Dia berdiri tegap diantara barang bekas lain sembari melihat ke arah titik api.

Dia seakan tak percaya dengan apa yang telah terjadi. 

Sebelum kebakaran hebat kala itu hanya Aman dan admin di dalam gudang tersebut. 

Suasana siang itu memang terasa sangat panas. Tiba-tiba saja percikan api muncul dari kabel listrik, diduga akibat korsleting.

KEBAKARAN - Maman alias Aman, salah satu pekerja di gudang barang bekas yang terbakar, terlihat gemetar saat menceritakan detik-detik awal terjadinya kebakaran di Tanjung Unggat, Kota Tanjungpinang, Kepulauan Riau (Kepri) Rabu (2/9/2026).
KEBAKARAN - Maman alias Aman, salah satu pekerja di gudang barang bekas yang terbakar, terlihat gemetar saat menceritakan detik-detik awal terjadinya kebakaran di Tanjung Unggat, Kota Tanjungpinang, Kepulauan Riau (Kepri) Rabu (2/9/2026). (Tribun Batam/Ronnye Lodo Laleng)


 
"Percikan api dari kabel langsung menyambar dus-dus bekas yang ada di dekatnya. Saya sempat menyiram dengan air seadanya pakai ember, tapi api sudah terlalu cepat menjalar," kata Aman lemas.
 
Isi gudang berupa tumpukan barang bekas seperti plastik, botol galon, dan bahan mudah terbakar lainnya membuat api semakin meluas. 

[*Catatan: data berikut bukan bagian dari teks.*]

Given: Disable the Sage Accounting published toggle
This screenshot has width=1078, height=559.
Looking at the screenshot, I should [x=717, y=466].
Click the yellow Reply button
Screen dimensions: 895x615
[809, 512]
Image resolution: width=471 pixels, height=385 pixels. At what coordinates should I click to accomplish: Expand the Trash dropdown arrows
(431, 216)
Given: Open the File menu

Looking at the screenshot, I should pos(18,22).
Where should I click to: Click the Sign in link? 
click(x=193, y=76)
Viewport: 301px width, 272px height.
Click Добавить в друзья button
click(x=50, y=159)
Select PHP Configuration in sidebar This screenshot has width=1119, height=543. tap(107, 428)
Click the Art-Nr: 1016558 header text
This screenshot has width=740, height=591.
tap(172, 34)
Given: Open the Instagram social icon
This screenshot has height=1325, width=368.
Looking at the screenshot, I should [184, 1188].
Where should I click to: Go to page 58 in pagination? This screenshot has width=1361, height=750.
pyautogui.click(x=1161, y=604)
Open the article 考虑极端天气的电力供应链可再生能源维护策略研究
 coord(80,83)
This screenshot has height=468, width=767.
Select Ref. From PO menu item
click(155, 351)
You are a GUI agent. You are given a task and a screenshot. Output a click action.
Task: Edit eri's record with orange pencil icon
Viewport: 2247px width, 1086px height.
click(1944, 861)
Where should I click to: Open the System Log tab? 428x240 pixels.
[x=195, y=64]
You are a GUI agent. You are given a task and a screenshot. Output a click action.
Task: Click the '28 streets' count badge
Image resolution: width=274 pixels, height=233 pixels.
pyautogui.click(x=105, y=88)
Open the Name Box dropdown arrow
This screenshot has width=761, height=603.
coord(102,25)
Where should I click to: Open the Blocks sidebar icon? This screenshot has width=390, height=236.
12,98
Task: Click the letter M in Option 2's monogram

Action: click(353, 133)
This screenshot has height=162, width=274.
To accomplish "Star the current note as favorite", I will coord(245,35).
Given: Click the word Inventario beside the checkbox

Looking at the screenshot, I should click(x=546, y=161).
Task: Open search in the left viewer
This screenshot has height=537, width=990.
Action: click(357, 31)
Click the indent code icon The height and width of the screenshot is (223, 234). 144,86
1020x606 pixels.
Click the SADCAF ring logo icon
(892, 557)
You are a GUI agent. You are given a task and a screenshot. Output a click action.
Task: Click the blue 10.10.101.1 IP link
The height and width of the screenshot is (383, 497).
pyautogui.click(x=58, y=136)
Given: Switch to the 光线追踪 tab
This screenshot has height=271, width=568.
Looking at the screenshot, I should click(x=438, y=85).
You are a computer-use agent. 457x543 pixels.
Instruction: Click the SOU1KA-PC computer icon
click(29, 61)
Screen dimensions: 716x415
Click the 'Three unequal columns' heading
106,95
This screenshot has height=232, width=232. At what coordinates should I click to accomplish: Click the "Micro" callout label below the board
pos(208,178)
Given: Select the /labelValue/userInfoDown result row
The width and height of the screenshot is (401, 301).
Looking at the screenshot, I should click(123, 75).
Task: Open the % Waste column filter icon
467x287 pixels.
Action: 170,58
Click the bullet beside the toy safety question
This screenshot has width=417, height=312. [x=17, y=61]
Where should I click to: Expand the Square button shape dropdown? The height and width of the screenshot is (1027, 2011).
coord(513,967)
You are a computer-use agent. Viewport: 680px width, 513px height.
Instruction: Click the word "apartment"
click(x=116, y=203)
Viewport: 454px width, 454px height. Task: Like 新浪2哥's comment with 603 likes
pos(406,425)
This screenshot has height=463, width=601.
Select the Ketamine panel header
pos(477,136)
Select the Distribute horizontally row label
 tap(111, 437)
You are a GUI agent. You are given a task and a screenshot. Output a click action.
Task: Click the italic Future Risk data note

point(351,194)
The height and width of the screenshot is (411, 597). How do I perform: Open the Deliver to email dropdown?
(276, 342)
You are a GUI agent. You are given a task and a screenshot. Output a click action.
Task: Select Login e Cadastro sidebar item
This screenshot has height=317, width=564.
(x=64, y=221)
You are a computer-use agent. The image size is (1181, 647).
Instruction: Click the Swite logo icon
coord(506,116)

Gudang tersebut selama ini digunakan untuk menampung barang bekas. Di sana barang bekas itu diolah dan di jual lagi dalam jumlah besar.

Semakin panasnya udara siang itu membuat kobaran api makin besar dan sulit dikendalikan.
 
Aman mengaku, selama dua tahun bekerja di gudang tersebut, kejadian seperti ini bukan kali pertama. 

Beberapa kali sebelumnya, percikan api sempat muncul, bahkan pernah aki meledak sendiri saat jam istirahat dan selalu berhasil ia padamkan sendiri. Namun kali ini berbeda.

Baca juga: Kebakaran di Tanjungpinang Bikin Cemas, Pemilik Gudang Datangkan Alat Berat Buat Mudahkan Pemadaman

"Saya sudah dua tahun kerja di sini. Sering terjadi hampir terbakar, tapi selalu bisa saya padamkan," akunya.
 
Melihat api sudah tak terkendali, Aman langsung berteriak meminta tolong. 

Ada tujuh pekerja yang sedang bertugas di area gudang, beberapa di antaranya sedang beristirahat.

Teriakan Aman membangunkan mereka, dan semuanya langsung bergegas menyelamatkan diri keluar dari bangunan yang mulai dilalap si jago merah itu.
 
"Saya berteriak tolong-tolong! Karyawan yang sedang tidur langsung terbangun dan kami semua lari menyelamatkan diri. Tidak sempat mengambil barang apa pun," bebernya. 
 
Kini, bangunan gudang itu tinggal puing-puing hangus. 

Aman dan rekan-rekannya hanya bisa berdiri memandang dari kejauhan, menyaksikan bangunan yang sudah rata dengan tanah.

Bangunan gudang itu terbuat dari seng dan kayu.

Mulai dari atap dan dinding pada umumnya menggunakan seng.

Kini api tersebut berhasil dipadamkan oleh petugas gabungan. (TRIBUNBATAM.id/ Ronnye Lodo Laleng).